Data Integration in Drug-Target Interaction Prediction for Drug Discovery and Drug Repositioning

Approved drugs have favorite or validated pharmacokinetic properties and toxicological profiles, and the repositioning of existing drugs for new indications can potentially avoid expensive costs associated with early-stage testing of the hit compounds. In recent years technological advances in virtual screening methodologies have allowed medicinal chemists to rapidly screen drug library for therapeutic activity against new biomolecular targets. Although the combination of virtual screening and repurposing potentially represents a very efficient and cost-effective strategy in drug discovery, however no perfect computational software for prediction is available. In fact, each approach considers just specific typology of data, disregarding other important information. The goal of my project is to reduce the rate of false negative and false positive, and improve the prediction power in drug repositioning, by fusing different approaches. During the next four years I am going to study and apply structure-based, ligand-based and network-based techniques for predicting the interaction between known compounds and different targets, and I will unify all the results with data-integration methods, in order to obtain more accurate results. The protocol will be applied on several real cases, in order to find new hits for interesting targets, such as some kinases, involved in the metastasis and B-cell activation.

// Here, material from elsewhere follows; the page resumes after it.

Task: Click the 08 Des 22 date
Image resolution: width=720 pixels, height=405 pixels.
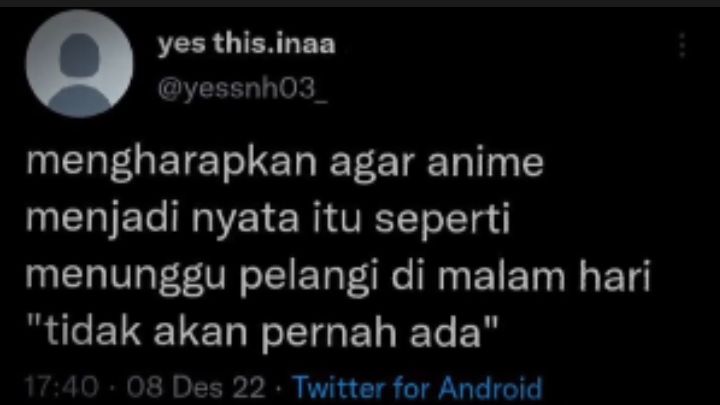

Data integration is a mathematical tool able in-depth insights into processes and can be performed as meta-analysis to integrate heterogeneous data derived from different experiments. In this specific case, matrix factorization will be used for combining different kind of results, derived from three different predictive approaches:

LIGAND-BASED: ligand similarity is assessed by comparing 3D and 2D fingerprinting of the structures of unrelated known compounds, in order to find common characteristics which could lead the binding;

STRUCTURE-BASED: consists in the comparison of pharmacophore based fingerprinting of the binding sites, since the assumption that similar binding sites can binds similar ligands;

NETWORK-BASED: prediction based on the study of network of interactions among proteins, compounds and genes, built on known information, predictions and differential expression of functionally related genes.